Richard Phillips knew his first attempt at skiing might end in tears, but he didn't expect the lift to mess with his manhood
As A first time skier in the French Alps, my first few days on the piste had been fun, if a little shaky. Confirmation this was indeed a sport where the worst could happen at any time and when you least expected it, however, came with my near castration.

I had become used to the drag or button lifts, where you tuck a button- shaped disc on the end of a sedately moving pole connected to a wire, in between your legs. The drag lift then pulls you, with your skis on the ground, up to the top of the slope. For beginners, button lifts travel at a gentle rate of knots, and come around in turn at the start of the lift. They are a relaxed way to move around the slopes.

On my fourth day, Philippa, an experienced skier in our party, was determined to introduce me to something more rigorous. She opted for the Lac Blanc run at Alpe-d'Huez, which also uses drag lifts.

As I waddled forward to take the lift, I waited for the accustomed pole to gently swing into reach. Philippa had to point out my error, and tell me to reverse, and grab one of the poles already stacked up in a queue.

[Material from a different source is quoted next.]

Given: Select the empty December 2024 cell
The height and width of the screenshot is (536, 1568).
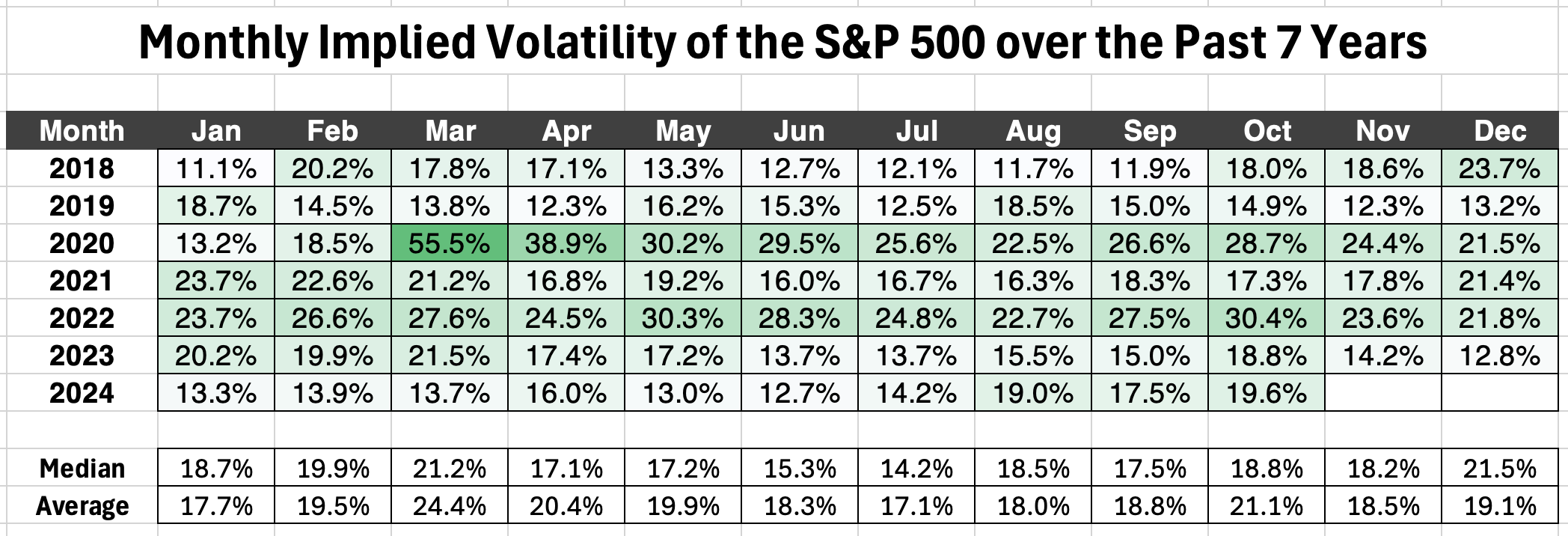Looking at the screenshot, I should 1500,393.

Longer and steeper runs require drag lifts with a great deal more power, that move a lot faster, if they are to ferry skiers at speed to their destination. Unaware of these differences, I tucked the stationary button between my legs and waited for the operative to flick the switch to go. With a wrench that astonished me, the pole lurched forward at a remarkable pace, forcing it abruptly higher. The groan of anguish told Philippa that the damage sustained was one peculiar to the male anatomy.

Squeezing tears of pain out of my eyes, I was barely able to concentrate on my progress uphill. Nearing the top, I mis-timed the point where you part company with the button and tumbled back down the lift run, straining a thigh muscle in the process, and narrowly missing Philippa and others ascending in her wake.

It was a steep climb back to the top. As I side-stepped up the lift path, avoiding skiers, Philippa again had to direct my progress. Her help this time was more valuable as she could shout out "duck" each time one of the button lifts made its return journey, this time at head height, and so preventing my decapitation as well.

Side-stepping is a relatively easy exercise, but, at a steep angle with the weight of your skis dragging against you it is exhausting if it is for more than a few yards. Several years of poor fitness made themselves felt immediately. By the time I had reached the start of the ski run I was exhausted, in pain, and, had it not been for the skis, would have been seen suffering from a slight but discernible limp.

And the run down? Well compared to the ascent, it was a doddle.